По заданию своему симфоническая культуро-личность должна быть совершенной, действительной личностью, т. е. Церковью, особой индивидуацией Соборной Вселенской Церкви. И то же самое справедливо в применении ко всякой симфонической личности. Но в силу эмпирического несовершенства культуре-личности и она болеет "раздвоением". Потенциально-церковное в ней, т. е. грешное и несовершенное, противостоит ее лично-церковному бытию и в этом противостоянии все же некоторым образом лично. Так, наряду с Церковью (индивидуацией Церкви в особой симфонической личности), которая и есть истинная форма личного бытия культуры (народа и т. д.), возникает и другая, производная, или вторичная, форма личного бытия той же культуры (того же народа и т. д.). Ее-то мы и называем государством, а се сферу и бытие – государственностью, понимая под "государственным" или "политическим" направление к целостности или единству культур (или народ), как объединяющееся и единое.
Принципиально государство есть сама культура в ее единстве и в качестве единства многообразия, т. е. принципиально государство объемлет все сферы жизни. Но в силу несовершенства или – конкретно – разъединенности государства удобно и практически иногда неизбежно называть политическим только явственно и сознательно направленное к единству и противопоставлять государственности сферы экономической и социальной жизни.

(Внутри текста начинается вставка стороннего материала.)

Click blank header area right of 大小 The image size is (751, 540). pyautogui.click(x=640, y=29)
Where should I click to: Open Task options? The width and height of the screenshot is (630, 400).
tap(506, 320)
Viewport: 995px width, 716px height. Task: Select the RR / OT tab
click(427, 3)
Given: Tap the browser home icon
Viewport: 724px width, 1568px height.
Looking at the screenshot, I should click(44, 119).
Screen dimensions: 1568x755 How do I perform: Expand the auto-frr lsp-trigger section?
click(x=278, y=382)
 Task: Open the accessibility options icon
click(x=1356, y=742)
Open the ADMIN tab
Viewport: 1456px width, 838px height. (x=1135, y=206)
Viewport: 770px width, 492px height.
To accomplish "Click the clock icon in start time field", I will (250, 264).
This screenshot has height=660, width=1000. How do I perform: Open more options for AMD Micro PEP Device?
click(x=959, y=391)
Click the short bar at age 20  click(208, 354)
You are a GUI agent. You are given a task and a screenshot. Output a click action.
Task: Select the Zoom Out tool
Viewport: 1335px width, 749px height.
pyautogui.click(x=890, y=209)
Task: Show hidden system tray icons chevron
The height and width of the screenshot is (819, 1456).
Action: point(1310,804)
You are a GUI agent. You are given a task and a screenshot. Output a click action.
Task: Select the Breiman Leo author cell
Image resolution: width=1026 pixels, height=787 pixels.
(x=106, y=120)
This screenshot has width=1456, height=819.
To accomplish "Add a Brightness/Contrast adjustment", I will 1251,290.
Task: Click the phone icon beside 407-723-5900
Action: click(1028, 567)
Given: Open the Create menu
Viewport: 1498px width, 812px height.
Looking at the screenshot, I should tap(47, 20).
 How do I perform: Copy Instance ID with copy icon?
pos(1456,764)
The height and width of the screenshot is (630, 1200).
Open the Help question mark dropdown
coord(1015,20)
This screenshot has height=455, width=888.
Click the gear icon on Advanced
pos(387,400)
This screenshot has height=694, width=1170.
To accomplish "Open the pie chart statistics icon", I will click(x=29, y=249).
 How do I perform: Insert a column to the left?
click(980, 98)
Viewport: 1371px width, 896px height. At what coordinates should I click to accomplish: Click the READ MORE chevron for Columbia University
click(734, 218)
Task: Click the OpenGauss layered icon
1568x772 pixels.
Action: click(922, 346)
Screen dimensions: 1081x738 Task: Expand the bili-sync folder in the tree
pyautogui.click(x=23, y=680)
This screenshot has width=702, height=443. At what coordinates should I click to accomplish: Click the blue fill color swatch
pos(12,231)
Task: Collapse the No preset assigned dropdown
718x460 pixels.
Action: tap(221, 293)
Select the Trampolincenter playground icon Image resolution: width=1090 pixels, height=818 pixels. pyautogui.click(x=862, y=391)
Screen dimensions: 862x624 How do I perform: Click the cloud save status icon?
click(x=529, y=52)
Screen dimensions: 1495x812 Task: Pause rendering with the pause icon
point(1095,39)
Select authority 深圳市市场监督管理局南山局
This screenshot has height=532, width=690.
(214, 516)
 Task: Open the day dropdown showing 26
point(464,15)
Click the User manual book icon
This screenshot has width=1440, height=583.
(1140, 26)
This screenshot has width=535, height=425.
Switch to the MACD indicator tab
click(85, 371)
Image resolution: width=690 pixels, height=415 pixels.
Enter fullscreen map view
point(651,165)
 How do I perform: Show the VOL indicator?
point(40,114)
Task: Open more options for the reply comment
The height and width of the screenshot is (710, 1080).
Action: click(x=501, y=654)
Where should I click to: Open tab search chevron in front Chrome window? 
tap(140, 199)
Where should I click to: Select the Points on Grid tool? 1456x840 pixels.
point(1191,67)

Чтобы понять отношение государства к Церкви, необходимо не только помнить об основополагающем их различии, как различии совершенного и несовершенного, святого и грешного, определенного направлением к Богу и сознательно этим направлением не определенного, и не только не забывать о том, что государство должно становиться и становится Церковью. Необходимо еще осознать во всех его выводах то положение, что водораздел между государством и Церковью проходит внутри всякого индивидуального сознания. Поэтому, хотя и Церковь и государство вполне конкретны и противостоят друг другу как видимые организации, следует остерегаться от смешения их с их личным составом: много нецерковного и государственного, а потому и подлежащего оценке как таковое в церковной организации и иерархии, поскольку мы рассматриваем их со стороны их людского состава, и обратно – много церковного в организации государственной. Есть политическая, и потому порочная, церковность (например, Карловацкий собор, попытки "догматического" обоснования самодержавия и т. д.), и церковная или мнимоцерковная государственность (например, использование Церкви государством в политических целях, антирелигиозная политика большевиков, проводимая ими во имя их мнимой религии, попытка насадить атеизм и коммунизм). Так возникает незаконное смещение сфер, часто практически неустранимое и вполне, во всяком случае, понятное ввиду органической связи государства с Церковью. Практически обе сферы разграничить очень трудно, теоретически же можно установить лишь общий принцип.
Церковь – сфера свободной истины и деятельности, сфера соборного единства, свободной согласованности в освоении и раскрытии несомненного соборного предания. Церковь – область несомненного и святого, того, что на земле непорочно совершенствуется. Она не знает ни внешнего авторитета, ни внешнего принуждения. Вовлекая в себя всю жизнь и будучи конкретной, Церковь хочет, чтобы конкретное бытие свободно оцерковлялось. Поэтому, указывая несомненные идеалы и цели, она дает свои указания в общей форме и призывает личность к самостоятельной и свободной конкретизации их в ее личности, качестве. Если личность грешит и ошибается. Церковь называет грех грехом и ошибку ошибкой, но не отвергает правды, как истинного существа искажаемого грехом стремления, и не говорит, как и что надо сделать, ибо это уже сфера индивидуальной свободы, которую Церковь ревниво оберегает. Ясно, что у Церкви не может и не должно быть политической и вообще конкретно-практической программы. Она изменила бы своей природе, если бы стала говорить, какой политический строй в данный момент лучше: монархия или республика, как решать крестьянский вопрос или как организовать товарищество на паях. Ожидать и требовать от Церкви подобных конкретных указаний – значит превращать ее в чисто эмпирическое учреждение, отожествлять ее с государством и, отдаваясь в рабство внешнему эмпирическому авторитету, отрекаться от своей свободы, от своего церковного бытия. В Церкви – источник всякой идеологии; но идеологии и программы – сфера мира, свободно их развивающего и только еще становящегося Церковью.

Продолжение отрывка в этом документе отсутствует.